Think of this like one giant Manhattan project, where none of the particles are told about the true nature or purpose of their activities, but simply go about minding their own business. Behind the scenes, we have some giant Diracesque cosmic string coupling the Shannon entropy of the two massive bodies, enabling the evolution of the cosmos.

Return to Grace

Now, what does this have to do with defects? Well, in principle, since stringors are like spinors which act on 3-connected spaces, then the physical picture is that an anomaly is an infinitely tense bit of a Morse string. Essentially, all of the supersymmetric affairs are blocked by this kink in the information glide plane. Think of these kinks as cavities in a Frobenius algebra. The classical "Pants diagram" does not have these holes, and are open-ended; however, imagine a different type of cobordism, where two pairs of pants are sewn together at the feet. Then, we have a hole between the legs. This sounds crazy, I know, but please humor me. Imagine that this hole is a special physical object that quarks (anything with a color charge) cannot enter. Then, we have free-flowing exchange particles (massless bosons) which are the only bits of matter capable of occupying this space.

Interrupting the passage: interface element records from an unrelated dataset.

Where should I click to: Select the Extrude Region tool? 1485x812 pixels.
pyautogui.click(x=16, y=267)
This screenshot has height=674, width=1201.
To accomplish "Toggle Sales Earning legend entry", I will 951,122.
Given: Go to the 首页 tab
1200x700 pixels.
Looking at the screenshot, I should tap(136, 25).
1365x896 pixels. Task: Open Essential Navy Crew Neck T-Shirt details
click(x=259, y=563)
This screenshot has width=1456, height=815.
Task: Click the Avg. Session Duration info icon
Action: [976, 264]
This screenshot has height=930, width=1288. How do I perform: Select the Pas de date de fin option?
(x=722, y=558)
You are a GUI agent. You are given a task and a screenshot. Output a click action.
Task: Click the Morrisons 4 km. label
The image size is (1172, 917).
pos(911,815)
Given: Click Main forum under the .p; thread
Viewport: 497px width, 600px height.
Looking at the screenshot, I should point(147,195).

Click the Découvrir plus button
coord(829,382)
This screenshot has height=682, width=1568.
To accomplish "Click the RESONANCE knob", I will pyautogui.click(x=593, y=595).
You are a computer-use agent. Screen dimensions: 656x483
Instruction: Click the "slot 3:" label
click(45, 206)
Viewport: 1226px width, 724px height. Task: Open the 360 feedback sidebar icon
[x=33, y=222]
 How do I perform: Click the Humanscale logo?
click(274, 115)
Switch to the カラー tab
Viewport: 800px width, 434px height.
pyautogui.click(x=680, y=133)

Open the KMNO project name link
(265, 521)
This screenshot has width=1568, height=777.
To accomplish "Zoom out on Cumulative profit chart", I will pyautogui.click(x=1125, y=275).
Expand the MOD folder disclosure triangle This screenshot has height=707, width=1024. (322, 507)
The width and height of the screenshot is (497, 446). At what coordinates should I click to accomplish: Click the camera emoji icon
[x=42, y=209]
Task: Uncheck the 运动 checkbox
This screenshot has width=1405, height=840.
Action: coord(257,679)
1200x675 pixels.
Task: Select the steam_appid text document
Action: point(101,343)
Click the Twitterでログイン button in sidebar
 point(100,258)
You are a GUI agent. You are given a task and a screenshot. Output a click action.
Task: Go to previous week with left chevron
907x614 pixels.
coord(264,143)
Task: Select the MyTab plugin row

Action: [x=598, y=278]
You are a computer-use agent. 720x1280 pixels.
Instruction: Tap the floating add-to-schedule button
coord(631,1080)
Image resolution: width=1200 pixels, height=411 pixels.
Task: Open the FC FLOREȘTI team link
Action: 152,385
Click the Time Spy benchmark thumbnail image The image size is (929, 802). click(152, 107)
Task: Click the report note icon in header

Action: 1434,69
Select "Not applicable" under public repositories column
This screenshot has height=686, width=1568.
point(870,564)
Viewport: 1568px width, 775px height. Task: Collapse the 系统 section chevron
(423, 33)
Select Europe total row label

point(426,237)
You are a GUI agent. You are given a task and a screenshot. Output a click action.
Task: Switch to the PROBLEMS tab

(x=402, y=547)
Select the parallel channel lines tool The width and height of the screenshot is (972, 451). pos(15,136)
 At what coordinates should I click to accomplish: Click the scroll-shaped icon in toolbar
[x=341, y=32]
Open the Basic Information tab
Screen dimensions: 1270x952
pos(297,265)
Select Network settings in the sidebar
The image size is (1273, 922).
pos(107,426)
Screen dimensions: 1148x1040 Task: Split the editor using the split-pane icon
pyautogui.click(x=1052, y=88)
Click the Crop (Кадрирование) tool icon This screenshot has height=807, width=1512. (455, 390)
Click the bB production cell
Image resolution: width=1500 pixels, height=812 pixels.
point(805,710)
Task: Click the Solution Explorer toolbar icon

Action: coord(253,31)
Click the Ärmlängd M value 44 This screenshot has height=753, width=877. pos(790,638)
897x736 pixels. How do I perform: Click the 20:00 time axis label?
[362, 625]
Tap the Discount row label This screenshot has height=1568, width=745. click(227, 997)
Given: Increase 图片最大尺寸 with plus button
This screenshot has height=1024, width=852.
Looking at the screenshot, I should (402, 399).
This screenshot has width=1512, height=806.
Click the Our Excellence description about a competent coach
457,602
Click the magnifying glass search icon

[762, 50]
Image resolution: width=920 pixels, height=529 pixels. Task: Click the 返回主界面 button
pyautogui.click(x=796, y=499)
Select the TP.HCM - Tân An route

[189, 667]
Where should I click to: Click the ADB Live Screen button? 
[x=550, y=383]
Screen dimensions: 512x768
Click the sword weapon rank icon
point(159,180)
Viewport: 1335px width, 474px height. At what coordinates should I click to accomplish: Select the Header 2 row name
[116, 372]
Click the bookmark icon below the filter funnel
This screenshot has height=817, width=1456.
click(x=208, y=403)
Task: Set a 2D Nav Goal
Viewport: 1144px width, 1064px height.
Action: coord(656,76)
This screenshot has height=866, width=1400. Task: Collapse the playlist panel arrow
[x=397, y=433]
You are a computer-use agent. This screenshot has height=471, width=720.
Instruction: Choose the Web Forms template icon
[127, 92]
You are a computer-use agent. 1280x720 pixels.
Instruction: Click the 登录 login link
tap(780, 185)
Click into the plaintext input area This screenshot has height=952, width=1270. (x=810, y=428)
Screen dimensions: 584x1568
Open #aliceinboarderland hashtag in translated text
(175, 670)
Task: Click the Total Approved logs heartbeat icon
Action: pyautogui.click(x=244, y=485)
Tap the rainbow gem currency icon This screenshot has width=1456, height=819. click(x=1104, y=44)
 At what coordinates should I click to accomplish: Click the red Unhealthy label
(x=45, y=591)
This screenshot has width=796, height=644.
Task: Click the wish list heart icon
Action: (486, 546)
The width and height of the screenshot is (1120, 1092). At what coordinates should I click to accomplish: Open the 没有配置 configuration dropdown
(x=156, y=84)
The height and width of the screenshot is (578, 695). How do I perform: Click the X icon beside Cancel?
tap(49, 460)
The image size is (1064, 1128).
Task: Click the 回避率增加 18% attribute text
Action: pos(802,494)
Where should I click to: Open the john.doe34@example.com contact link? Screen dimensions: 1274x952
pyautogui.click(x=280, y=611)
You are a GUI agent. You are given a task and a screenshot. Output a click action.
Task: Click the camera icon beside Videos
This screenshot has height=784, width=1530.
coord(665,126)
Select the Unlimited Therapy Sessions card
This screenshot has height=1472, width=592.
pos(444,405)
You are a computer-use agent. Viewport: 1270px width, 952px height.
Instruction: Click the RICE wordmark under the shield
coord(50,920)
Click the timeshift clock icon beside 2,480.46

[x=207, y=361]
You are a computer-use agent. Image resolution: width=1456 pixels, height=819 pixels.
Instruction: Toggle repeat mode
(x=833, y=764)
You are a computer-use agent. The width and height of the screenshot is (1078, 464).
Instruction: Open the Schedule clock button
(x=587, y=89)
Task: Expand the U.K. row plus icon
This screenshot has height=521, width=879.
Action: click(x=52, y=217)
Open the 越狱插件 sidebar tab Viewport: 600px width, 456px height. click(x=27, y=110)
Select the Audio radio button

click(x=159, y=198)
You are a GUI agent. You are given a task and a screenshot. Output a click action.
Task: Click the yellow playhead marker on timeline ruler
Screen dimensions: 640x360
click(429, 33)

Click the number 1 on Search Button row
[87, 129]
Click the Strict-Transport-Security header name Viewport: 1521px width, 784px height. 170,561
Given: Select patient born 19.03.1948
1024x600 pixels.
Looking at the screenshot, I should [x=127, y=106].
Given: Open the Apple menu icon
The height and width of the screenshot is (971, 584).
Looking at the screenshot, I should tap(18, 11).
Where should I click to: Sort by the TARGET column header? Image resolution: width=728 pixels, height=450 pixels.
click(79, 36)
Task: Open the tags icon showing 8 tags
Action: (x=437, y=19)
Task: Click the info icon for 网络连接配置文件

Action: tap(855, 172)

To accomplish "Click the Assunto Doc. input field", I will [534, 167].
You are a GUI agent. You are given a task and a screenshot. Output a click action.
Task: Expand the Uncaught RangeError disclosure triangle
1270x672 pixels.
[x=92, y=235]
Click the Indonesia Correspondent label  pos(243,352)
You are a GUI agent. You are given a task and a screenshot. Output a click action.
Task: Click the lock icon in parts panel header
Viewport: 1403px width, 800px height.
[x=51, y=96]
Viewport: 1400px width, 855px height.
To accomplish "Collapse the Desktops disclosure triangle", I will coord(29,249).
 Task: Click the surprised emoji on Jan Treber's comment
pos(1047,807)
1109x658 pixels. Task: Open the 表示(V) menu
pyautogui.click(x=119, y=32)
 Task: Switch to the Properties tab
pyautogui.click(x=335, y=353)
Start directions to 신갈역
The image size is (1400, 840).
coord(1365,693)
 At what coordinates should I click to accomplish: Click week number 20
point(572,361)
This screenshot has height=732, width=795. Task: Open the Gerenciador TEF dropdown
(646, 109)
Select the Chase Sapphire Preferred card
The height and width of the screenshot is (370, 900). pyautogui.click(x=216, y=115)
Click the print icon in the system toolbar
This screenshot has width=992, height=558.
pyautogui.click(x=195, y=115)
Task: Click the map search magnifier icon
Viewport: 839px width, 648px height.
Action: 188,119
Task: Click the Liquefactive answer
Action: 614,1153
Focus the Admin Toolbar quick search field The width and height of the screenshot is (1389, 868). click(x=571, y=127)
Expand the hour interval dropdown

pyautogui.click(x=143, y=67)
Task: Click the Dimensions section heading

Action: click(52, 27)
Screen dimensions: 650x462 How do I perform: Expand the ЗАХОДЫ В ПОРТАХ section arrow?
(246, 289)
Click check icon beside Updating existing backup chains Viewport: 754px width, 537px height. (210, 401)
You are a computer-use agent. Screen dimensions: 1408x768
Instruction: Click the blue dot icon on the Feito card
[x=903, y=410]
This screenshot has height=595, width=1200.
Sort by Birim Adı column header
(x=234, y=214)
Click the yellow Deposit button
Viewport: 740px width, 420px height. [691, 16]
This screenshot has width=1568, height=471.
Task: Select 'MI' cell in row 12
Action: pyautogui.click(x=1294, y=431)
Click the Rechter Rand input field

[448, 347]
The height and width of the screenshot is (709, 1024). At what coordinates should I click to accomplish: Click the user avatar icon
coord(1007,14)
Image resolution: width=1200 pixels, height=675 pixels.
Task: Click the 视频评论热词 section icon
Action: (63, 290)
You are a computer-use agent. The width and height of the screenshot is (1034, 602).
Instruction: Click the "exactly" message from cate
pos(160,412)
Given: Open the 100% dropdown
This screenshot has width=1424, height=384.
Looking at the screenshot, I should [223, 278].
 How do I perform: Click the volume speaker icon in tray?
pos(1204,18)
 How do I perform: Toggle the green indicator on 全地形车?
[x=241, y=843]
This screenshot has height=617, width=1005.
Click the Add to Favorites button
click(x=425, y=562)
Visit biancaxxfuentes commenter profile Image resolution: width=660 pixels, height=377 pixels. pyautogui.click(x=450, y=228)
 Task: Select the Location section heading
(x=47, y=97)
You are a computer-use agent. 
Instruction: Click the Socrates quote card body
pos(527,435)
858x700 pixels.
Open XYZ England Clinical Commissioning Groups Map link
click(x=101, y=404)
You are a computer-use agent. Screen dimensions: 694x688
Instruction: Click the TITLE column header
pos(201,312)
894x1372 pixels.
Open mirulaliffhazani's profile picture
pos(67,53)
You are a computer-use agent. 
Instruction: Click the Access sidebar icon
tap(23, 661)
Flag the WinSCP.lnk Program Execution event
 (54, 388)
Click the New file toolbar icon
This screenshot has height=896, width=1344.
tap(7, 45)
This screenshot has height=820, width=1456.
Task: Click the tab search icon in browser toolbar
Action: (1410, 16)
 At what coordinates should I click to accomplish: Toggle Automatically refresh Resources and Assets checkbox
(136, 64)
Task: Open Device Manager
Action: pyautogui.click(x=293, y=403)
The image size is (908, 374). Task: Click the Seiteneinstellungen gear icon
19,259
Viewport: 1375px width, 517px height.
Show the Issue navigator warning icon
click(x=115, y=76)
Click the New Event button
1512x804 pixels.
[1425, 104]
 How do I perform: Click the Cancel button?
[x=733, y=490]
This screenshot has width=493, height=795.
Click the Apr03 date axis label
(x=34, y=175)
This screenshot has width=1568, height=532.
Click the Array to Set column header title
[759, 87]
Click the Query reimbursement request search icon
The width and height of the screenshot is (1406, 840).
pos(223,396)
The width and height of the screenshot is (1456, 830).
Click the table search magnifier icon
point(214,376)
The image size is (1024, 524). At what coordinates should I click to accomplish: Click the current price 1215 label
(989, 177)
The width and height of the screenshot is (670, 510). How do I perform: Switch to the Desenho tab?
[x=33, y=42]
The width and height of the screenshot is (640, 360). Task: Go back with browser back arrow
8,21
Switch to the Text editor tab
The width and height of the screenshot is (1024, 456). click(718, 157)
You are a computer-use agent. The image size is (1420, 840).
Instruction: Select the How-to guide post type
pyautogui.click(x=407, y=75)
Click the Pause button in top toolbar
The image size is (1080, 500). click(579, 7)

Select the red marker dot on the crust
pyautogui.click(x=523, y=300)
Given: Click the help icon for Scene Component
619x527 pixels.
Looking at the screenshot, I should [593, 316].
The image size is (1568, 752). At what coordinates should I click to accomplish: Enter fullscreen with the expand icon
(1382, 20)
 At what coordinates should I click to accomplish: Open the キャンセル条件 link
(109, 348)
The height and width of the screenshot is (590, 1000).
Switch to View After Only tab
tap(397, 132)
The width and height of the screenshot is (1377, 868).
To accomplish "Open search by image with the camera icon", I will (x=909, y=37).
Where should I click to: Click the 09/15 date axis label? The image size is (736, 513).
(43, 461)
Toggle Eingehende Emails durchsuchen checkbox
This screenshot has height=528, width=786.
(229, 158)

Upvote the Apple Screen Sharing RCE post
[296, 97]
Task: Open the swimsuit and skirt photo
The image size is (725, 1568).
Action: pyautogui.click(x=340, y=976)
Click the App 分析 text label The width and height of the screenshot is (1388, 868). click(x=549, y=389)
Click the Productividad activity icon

Charm quarks have recently been found inside protons, which is very bizarre, because charm quarks actually weigh MORE than the proton itself! This only makes sense with QM: we have to treat the Frechét space of the charm quark as existing inside the probability (Frechét) space of the proton; when we average out, the small subset of the proton's probability space that we call a charm quark is normalized, alongside all of the other data, to one, and so it evens out. However, this is unsatisfying unphysical. I believe that this Frobenius hole, this Morse string kink, can explain what is really going on under the hood. I am not sure exactly how to formalize this yet, but there are a few different possibilities: perhaps the proton contains holes in the bulk which causes the charm meson to wrap around its boundary. We would have to imagine that some time-step operator, which distorts the entropy of the quark, would deflect some of the energy, causing the proton to become "work-locked." In this scenario, the proton becomes essentially rigid during the periods where the charm quark "occupies" (hugs) it, and acts elastically (relativistically) at all other moments.

Or (humor me again), what if there are antiphotons, and the interactions between the photons and antiphotons that occur inside the proton free it from the presence of charm? Just a hunch.